## Architectural Overview

> ALBERT

ALBERT stands for "A Lite BERT", is a variant of the BERT(Bidirectional Encoder Representations from Transformers) model. It is designed to be more efficient and scalable while maintaining similar or even improved performance compared to BERT.

> The architecture of ALBERT can be fragmented in the following steps

1. Embeddings layer - Like other transformer based models, ALBERT starts with an embeddings layer. This layer maps input tokens to continuous vector representations called word embeddings. These embeddings capture the semantic meaning of the words and their contextual info.

2. Transformer Encoder - It is the core building block of ALBERT. It consists of multiple stacked layers, and each layer has two sub layers; the self attention mechanism and a feed forward neural network.

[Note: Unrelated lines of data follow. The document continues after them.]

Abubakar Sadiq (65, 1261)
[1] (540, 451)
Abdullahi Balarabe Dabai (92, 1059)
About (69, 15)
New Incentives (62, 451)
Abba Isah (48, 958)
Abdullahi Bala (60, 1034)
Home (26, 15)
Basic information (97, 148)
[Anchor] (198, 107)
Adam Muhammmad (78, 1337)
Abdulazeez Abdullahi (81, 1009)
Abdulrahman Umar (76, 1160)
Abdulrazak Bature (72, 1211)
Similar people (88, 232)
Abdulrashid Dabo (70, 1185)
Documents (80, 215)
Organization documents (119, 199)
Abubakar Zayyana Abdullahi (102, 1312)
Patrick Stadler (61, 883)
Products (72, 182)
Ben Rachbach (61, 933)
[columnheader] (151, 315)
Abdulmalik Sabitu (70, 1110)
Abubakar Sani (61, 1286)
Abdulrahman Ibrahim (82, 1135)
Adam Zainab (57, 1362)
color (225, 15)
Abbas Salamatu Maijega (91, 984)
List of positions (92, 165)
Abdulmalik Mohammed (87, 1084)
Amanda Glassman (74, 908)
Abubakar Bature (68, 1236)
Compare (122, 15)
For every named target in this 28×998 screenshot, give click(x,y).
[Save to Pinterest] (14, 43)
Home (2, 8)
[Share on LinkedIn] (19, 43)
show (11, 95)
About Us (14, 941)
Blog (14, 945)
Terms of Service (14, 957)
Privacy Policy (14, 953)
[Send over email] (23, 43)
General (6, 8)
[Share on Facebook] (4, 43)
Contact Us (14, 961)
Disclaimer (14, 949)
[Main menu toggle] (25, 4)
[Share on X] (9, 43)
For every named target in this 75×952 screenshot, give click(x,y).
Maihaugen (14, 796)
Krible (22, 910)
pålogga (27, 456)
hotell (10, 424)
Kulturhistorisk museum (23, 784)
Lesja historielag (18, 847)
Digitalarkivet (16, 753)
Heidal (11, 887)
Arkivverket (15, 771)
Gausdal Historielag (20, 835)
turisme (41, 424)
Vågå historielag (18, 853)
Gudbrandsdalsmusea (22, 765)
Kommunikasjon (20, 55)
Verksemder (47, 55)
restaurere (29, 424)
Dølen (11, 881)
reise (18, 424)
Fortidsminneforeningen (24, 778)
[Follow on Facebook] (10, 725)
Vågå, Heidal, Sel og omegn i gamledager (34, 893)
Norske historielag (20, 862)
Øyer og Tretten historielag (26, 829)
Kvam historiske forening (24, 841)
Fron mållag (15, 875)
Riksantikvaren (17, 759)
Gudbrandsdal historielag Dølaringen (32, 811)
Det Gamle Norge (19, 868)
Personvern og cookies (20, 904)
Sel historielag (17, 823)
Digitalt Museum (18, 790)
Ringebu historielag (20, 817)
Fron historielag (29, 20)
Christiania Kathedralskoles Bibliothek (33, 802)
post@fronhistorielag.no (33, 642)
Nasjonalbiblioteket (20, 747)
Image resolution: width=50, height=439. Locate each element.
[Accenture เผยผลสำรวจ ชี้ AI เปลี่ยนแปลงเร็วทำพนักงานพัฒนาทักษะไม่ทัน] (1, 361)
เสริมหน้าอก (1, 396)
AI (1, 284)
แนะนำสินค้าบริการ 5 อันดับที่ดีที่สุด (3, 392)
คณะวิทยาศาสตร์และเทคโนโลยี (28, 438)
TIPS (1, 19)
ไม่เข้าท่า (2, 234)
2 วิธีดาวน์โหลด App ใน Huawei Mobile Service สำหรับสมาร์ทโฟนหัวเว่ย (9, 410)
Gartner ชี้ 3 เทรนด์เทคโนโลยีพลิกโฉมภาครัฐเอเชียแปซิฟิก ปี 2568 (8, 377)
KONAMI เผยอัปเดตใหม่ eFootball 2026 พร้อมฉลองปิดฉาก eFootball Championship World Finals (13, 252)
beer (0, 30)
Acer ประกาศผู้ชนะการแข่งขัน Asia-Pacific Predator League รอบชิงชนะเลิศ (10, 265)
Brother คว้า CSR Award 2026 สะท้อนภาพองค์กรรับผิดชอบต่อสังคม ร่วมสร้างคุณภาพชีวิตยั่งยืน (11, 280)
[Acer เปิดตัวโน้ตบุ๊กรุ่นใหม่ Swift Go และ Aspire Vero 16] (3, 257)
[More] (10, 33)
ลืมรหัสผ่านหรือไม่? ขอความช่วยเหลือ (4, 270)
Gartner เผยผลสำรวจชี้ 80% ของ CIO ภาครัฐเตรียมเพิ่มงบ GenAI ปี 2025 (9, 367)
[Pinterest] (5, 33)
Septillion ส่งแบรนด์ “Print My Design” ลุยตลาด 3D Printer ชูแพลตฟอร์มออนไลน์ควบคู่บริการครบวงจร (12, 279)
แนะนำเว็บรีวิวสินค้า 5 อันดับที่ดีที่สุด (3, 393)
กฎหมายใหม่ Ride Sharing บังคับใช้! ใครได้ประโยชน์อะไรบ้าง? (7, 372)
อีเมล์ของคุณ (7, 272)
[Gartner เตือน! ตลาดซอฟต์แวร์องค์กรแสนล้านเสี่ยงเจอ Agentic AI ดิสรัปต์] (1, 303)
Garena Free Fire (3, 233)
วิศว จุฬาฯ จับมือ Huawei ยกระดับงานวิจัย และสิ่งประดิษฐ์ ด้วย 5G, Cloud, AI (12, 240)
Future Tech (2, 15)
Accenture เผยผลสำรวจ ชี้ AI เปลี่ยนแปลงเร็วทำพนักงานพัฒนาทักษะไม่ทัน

- Self attn mechanism - It allows each word in the input seq. to attend to other words in the same seq, capturing their relationships and dependencies. It calculates attention scores for each word and combines information from different positions.

- Feed forward neural network - The feed forward neural network applies a non linear transformation to the outputs of the self attn mechanism, enhancing the representation of each word. It consists of two layers with a non linear activation function in between.

3. Parameter sharing - ALBERT introduces parameter sharing. In BERT, all layers are unique which leads to a large number of parameters. In ALBERT, the layers are grouped and share parameters within each group. This reduces the model's overall size and makes it more memory efficient.

4. Cross-Layer Parameter Sharing: ALBERT goes a step further by introducing cross layer parameter sharing. In addition to sharing params with a layer group, ALBERT shares parameters across different layers. This helps to further reduce the number of params and improves param efficiency.

5. Sentence order prediction - ALBERT introduces a pre-training task called "sentence order prediction" In this task, input sequences are split into segments, and the model learns to predict the correct order of the segments. This additional objective helps ALBERT to better understand the relationships between sentences.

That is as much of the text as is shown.